Start

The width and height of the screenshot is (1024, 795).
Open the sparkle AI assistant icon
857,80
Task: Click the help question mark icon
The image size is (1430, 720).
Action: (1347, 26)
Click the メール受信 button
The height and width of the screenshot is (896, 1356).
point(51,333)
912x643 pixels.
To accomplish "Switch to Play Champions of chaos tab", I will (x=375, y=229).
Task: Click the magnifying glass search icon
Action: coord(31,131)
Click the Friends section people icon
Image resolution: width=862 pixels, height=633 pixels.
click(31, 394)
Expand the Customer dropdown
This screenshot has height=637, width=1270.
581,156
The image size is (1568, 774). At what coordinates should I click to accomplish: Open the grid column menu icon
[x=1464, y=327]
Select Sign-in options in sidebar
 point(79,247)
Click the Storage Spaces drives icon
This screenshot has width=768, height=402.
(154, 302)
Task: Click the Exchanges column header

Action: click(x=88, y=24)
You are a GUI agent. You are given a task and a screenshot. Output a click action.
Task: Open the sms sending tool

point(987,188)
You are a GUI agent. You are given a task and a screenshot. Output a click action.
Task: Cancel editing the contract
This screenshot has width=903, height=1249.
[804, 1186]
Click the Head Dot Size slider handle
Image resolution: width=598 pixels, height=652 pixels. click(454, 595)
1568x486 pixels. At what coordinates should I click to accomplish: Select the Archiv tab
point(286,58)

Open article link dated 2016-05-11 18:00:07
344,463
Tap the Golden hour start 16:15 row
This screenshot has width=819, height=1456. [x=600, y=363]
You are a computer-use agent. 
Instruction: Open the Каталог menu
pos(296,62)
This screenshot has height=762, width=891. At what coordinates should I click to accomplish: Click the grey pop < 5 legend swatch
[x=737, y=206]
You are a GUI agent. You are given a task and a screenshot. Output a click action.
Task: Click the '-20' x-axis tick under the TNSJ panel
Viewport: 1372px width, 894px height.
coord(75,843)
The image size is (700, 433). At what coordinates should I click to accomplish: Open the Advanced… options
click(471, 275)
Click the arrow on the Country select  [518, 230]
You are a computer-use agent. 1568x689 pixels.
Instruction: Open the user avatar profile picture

End

__WRITTEN TASK__. Copy out all of the material above word for word, keeping every line in its original order.

__REPLY__.
The width and height of the screenshot is (1024, 795).
Open the sparkle AI assistant icon
857,80
Task: Click the help question mark icon
The image size is (1430, 720).
Action: (1347, 26)
Click the メール受信 button
The height and width of the screenshot is (896, 1356).
point(51,333)
912x643 pixels.
To accomplish "Switch to Play Champions of chaos tab", I will (x=375, y=229).
Task: Click the magnifying glass search icon
Action: coord(31,131)
Click the Friends section people icon
Image resolution: width=862 pixels, height=633 pixels.
click(31, 394)
Expand the Customer dropdown
This screenshot has height=637, width=1270.
581,156
The image size is (1568, 774). At what coordinates should I click to accomplish: Open the grid column menu icon
[x=1464, y=327]
Select Sign-in options in sidebar
 point(79,247)
Click the Storage Spaces drives icon
This screenshot has width=768, height=402.
(154, 302)
Task: Click the Exchanges column header

Action: click(x=88, y=24)
You are a GUI agent. You are given a task and a screenshot. Output a click action.
Task: Open the sms sending tool

point(987,188)
You are a GUI agent. You are given a task and a screenshot. Output a click action.
Task: Cancel editing the contract
This screenshot has width=903, height=1249.
[804, 1186]
Click the Head Dot Size slider handle
Image resolution: width=598 pixels, height=652 pixels. click(454, 595)
1568x486 pixels. At what coordinates should I click to accomplish: Select the Archiv tab
point(286,58)

Open article link dated 2016-05-11 18:00:07
344,463
Tap the Golden hour start 16:15 row
This screenshot has width=819, height=1456. [x=600, y=363]
You are a computer-use agent. 
Instruction: Open the Каталог menu
pos(296,62)
This screenshot has height=762, width=891. At what coordinates should I click to accomplish: Click the grey pop < 5 legend swatch
[x=737, y=206]
You are a GUI agent. You are given a task and a screenshot. Output a click action.
Task: Click the '-20' x-axis tick under the TNSJ panel
Viewport: 1372px width, 894px height.
coord(75,843)
The image size is (700, 433). At what coordinates should I click to accomplish: Open the Advanced… options
click(471, 275)
Click the arrow on the Country select  [518, 230]
You are a computer-use agent. 1568x689 pixels.
Instruction: Open the user avatar profile picture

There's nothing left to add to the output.